TASK REQUIREMENTS: Reprint the whole of the data exactly.

RECORDS PROVIDED:
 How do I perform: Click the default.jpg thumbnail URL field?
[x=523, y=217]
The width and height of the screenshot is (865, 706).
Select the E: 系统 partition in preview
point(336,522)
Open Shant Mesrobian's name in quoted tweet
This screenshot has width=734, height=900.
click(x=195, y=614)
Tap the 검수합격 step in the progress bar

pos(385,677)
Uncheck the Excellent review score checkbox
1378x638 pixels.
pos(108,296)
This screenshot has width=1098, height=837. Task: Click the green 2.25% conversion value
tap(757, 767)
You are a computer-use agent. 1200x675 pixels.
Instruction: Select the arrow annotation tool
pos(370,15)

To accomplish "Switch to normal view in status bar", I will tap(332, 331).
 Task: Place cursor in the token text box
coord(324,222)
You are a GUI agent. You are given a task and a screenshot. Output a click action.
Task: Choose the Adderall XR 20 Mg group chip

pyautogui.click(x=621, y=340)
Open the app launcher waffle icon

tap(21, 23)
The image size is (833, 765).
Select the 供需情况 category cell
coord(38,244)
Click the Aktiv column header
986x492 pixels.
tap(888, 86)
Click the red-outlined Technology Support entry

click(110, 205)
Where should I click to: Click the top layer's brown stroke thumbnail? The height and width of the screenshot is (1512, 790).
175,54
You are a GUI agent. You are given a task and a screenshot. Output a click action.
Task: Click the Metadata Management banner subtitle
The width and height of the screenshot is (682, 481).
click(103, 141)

RESPONSE:
 How do I perform: Click the default.jpg thumbnail URL field?
[x=523, y=217]
The width and height of the screenshot is (865, 706).
Select the E: 系统 partition in preview
point(336,522)
Open Shant Mesrobian's name in quoted tweet
This screenshot has width=734, height=900.
click(x=195, y=614)
Tap the 검수합격 step in the progress bar

pos(385,677)
Uncheck the Excellent review score checkbox
1378x638 pixels.
pos(108,296)
This screenshot has width=1098, height=837. Task: Click the green 2.25% conversion value
tap(757, 767)
You are a computer-use agent. 1200x675 pixels.
Instruction: Select the arrow annotation tool
pos(370,15)

To accomplish "Switch to normal view in status bar", I will tap(332, 331).
 Task: Place cursor in the token text box
coord(324,222)
You are a GUI agent. You are given a task and a screenshot. Output a click action.
Task: Choose the Adderall XR 20 Mg group chip

pyautogui.click(x=621, y=340)
Open the app launcher waffle icon

tap(21, 23)
The image size is (833, 765).
Select the 供需情况 category cell
coord(38,244)
Click the Aktiv column header
986x492 pixels.
tap(888, 86)
Click the red-outlined Technology Support entry

click(110, 205)
Where should I click to: Click the top layer's brown stroke thumbnail? The height and width of the screenshot is (1512, 790).
175,54
You are a GUI agent. You are given a task and a screenshot. Output a click action.
Task: Click the Metadata Management banner subtitle
The width and height of the screenshot is (682, 481).
click(103, 141)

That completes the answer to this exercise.